These assertions are not now made for the first time, with the view (as might be urged) of lowering Sir Charles Bell's credit, and thereby-weakening the force of the testimony borne by him in regard to the uselessness of experimentation as a means of physiological discovery. Forty-two years ago, the history I have now sketched (which was then a matter of contemporary knowledge) was told in detail in the leading medical "Quarterly"; the misrepresentations of Mr. A. Shaw as to Sir C. Bell's "Idea" of 1811 were fully exposed; and Bell himself was distinctly charged with having altered what professed to be exact reprints of his papers in the "Philosophical Transactions," in order to make them square with the corrections supplied by the experiments of Magendie. To those charges, so far as I am aware, no reply was ever made, either by Mr. A. Shaw or Sir C. Bell; but a new and more correct history, including a reprint of Bell's "Idea," was given by Mr. A. Shaw nearly thirty years later in the "Journal of Anatomy and Physiology" (vol. iii, 1869). Further, in Professor Vulpian's "Leçons sur la Physiologie du Système Nerveux" (Paris, 1866), the history is narrated in terms almost identical with my own, omitting only the reference I have supplied to Magendie's first knowledge of Bell's views, but inserting several of the altered passages in Bell's papers. And, finally, the venerable Professor Milne-Edwards, in his admirable "Leçons sur la Physiologie et l'Anatomie Comparée" (tome xi, pp. 361, 362), has given a most true and just appreciation of the respective shares which Bell and Magendie had in this great discovery.

I have never admitted the truth of the well-worn adage, "A little knowledge is a dangerous thing"; because every one who studies any subject whatever must begin with "a little knowledge," and only by its possession can know where and how to obtain more.

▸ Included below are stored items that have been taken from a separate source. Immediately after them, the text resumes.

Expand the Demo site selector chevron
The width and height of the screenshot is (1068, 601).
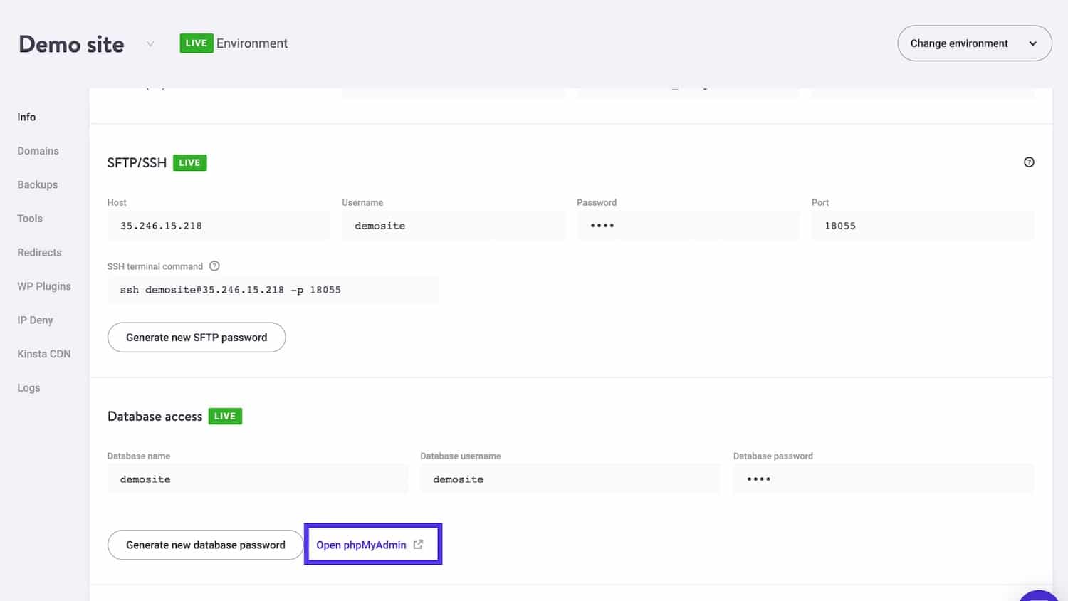coord(150,44)
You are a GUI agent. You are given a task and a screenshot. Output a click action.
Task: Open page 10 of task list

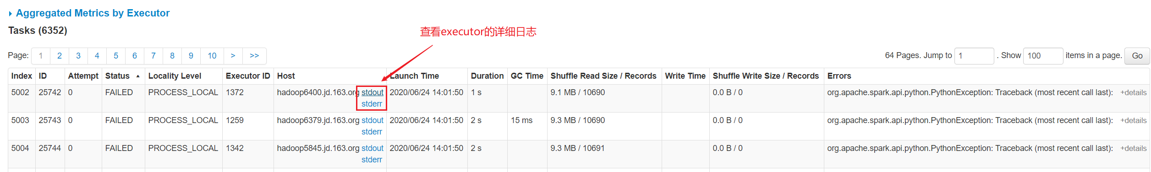coord(212,56)
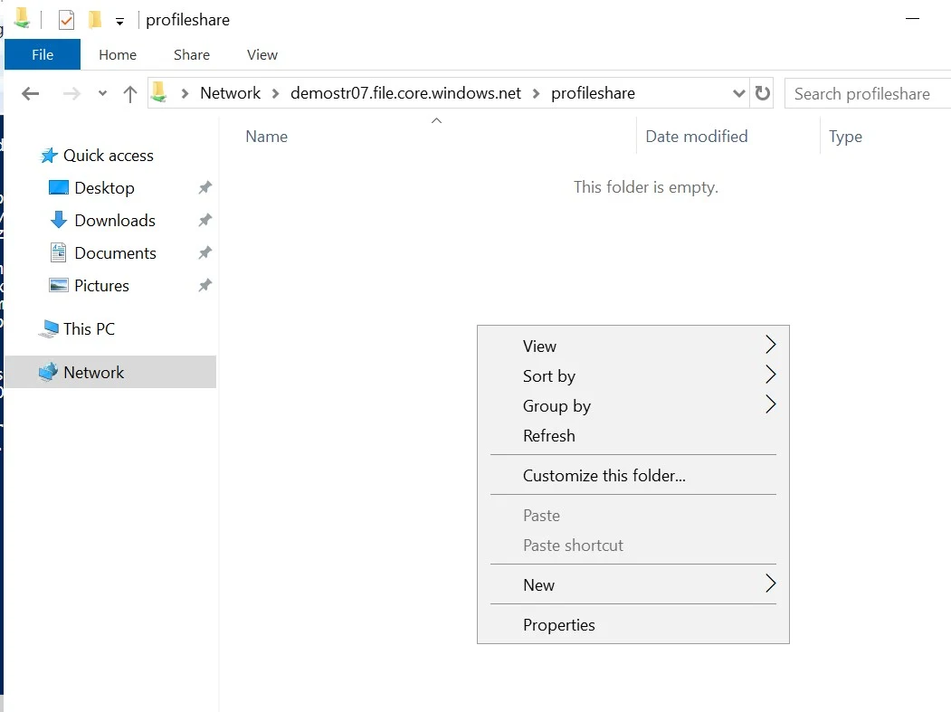Viewport: 951px width, 712px height.
Task: Click the Refresh address bar button
Action: (x=763, y=93)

But "a little knowledge" is dangerous when it leads its possessor to imagine that he (or she) knows all about the subject; and is doubly dangerous when it is taught as the whole truth to others. And this is exactly what Mrs. Dr. A. Kingsford has done, in her desire to excite a prejudice against physiological experimentation; fastening eagerly upon Sir Charles Bell's depreciation of it, without taking any trouble to ascertain historically what that depreciation is worth.—Fortnightly Review.